The 10 years of “upgrading” trailers gave me ten good years of learning how to deal with trailers and RVs in general in a slow, systematic way.
I think the “usual” reason someone gives the “buy your last RV first” is to try and prevent the misfortune of buying a trailer that is just a little too small, or buying a trailer to small for their needs because they have an undercapacity tow vehicle., and then the new RVer is wasting money on trading trailers every year, or worse… trading in a brand new car for a brand new bigger truck.
David B. says
We started off with a pop up… then a very small 5th wheel, retired bought a 30 foot star craft travel trailer (enjoyed) and just bought a 40 Jayco pinnacle… start off small and grow from their… make sure it’s what you want to do!

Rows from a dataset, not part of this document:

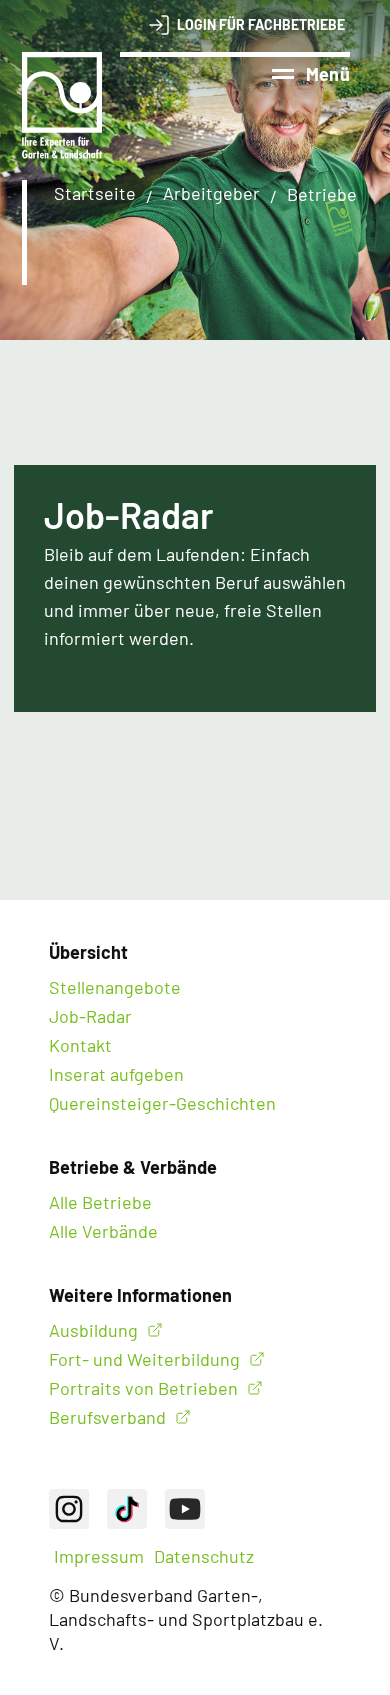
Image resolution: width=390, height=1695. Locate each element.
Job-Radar (90, 1016)
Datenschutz (204, 1556)
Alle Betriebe (100, 1202)
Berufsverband (107, 1417)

I started with a 1973 Airstream Argosy 24` back in 2000. This was a major upgrade as I had been a tent camper for the first ten years of my adulthood. Grew up camping with my family in several different class a`s and of course tent camping with friends. Our first travel trailer impressed us completely and a bond formed between myself and my Argosy. The memories I have of my family growing up while enjoying our travels are priceless. Now the wife and I are almost empty nesters and our little 24 is the perfect size for us.

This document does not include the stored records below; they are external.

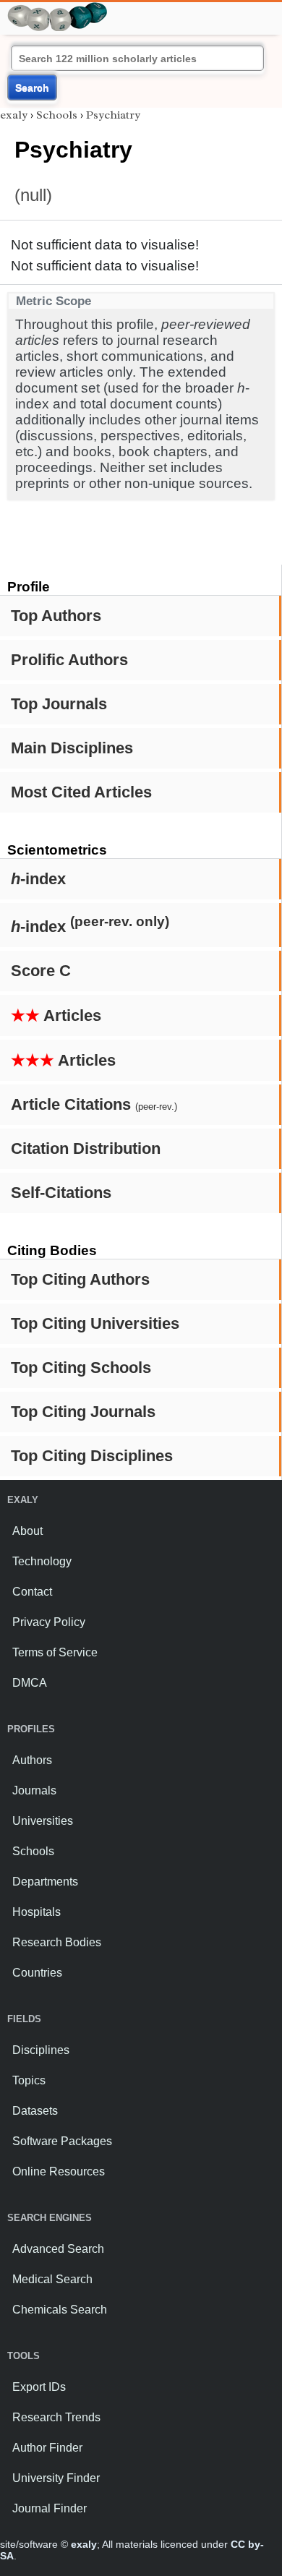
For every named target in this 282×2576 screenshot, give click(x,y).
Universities (42, 1821)
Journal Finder (49, 2508)
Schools (56, 115)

I didn’t buy my trailer with “buy your last rv first” in mind, but when I realized that the trailer I bought would out live me with proper maintenance, the fact that I had already purchased my last rv became apparent. I’m very happy I made the purchase and lovingly restored my trailer to its current state. Probably my favorite part of my rv experience is knowing that when I am gone two of my children will be fighting over who gets dads trailer.
Did you do your solar yourself or have someone do it for you?
Rene Agredano - The Full Timing Nomad says
Tate, we paid Solar Mike at Slab City to do ours. No regrets.